Grandmothers

My flight to Ho Chi Minh City from Seattle was on Asiana Airline with a stop over in Seoul. A petite Korean grandmother and I shared a row with a seat between us.
She was very polite and generally non-intrusive, except for wanting to feed me. First, she insisted that I take half of her bag of gummy bears. The two courtesy pieces I took out of politeness just didn’t cut it. Then, she wanted me to finish her dinner (beef stroganoff), which she barely touched. Later, I had to eat half her chocolate almond bar, even after trying to refuse several times. Ever try to say ‘no’ to a Korean grandmother bent on feeding you? Not easy.

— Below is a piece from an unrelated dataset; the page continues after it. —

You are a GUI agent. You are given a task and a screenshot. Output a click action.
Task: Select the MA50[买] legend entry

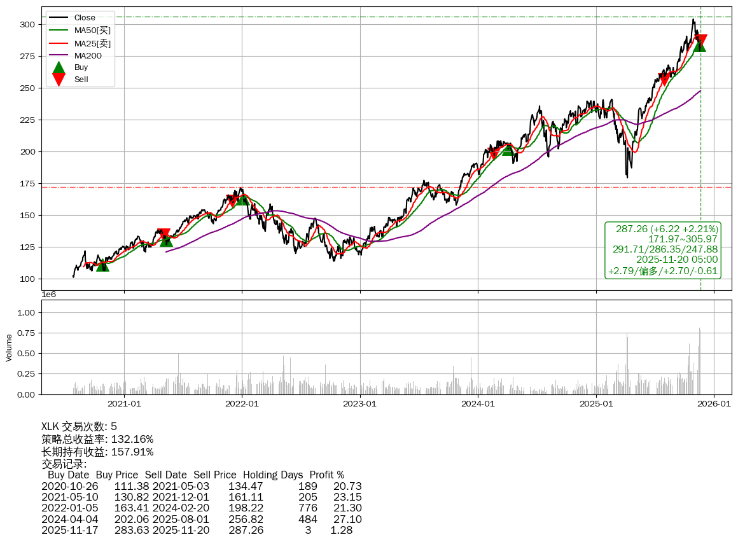tap(92, 31)
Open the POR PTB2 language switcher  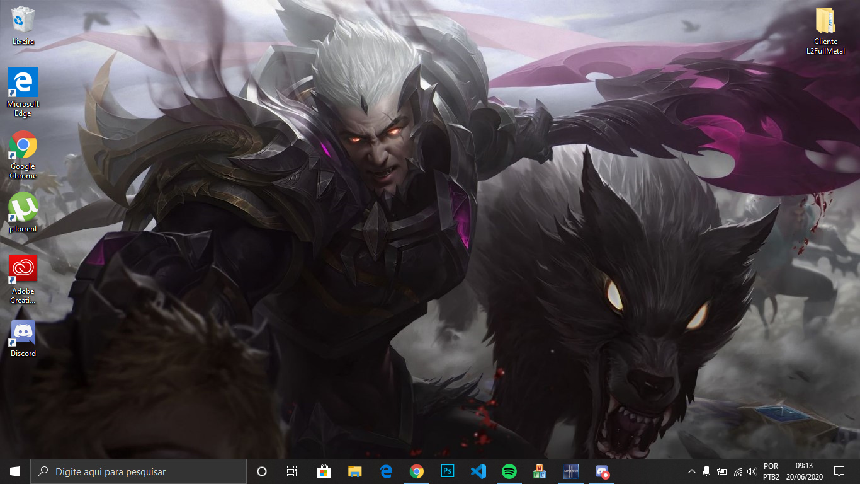[771, 471]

I love grandmothers. Once, on a crowded Metro in Paris, a French grandmother sitting next to my wife, shielded Shari’s (my wife’s) head from various backpacks of absent-minded teenagers clowning around with each other. Her disapproving look eventually settled down the youngsters, but she continued to hold Shari for a little longer for reassurance.

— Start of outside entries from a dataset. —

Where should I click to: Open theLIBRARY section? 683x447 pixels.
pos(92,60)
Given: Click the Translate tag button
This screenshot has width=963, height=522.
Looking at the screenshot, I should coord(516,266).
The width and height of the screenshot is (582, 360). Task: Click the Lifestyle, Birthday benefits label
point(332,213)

In Ho Chi Minh City on my last trip, I saw a granddaughter, around 11-years-old, in clean but worn clothes walk her elderly grandmother across a very busy street with obvious tenderness and steeled determination. It moves me to see such love and interdependence across generations.
I was very close to my late maternal grandmother who helped raise me in the most amazingly selfless way. I’m the first son of her only surviving child. She also had been a widow since her early 20’s, never remarrying. Myself and my siblings were her life. Unfortunately, like most youngsters, I didn’t appreciate her at the time while she was living with us. Her lessons of love, however, have very much stuck with me as an adult.
I fondly remember, she too loved to feed me.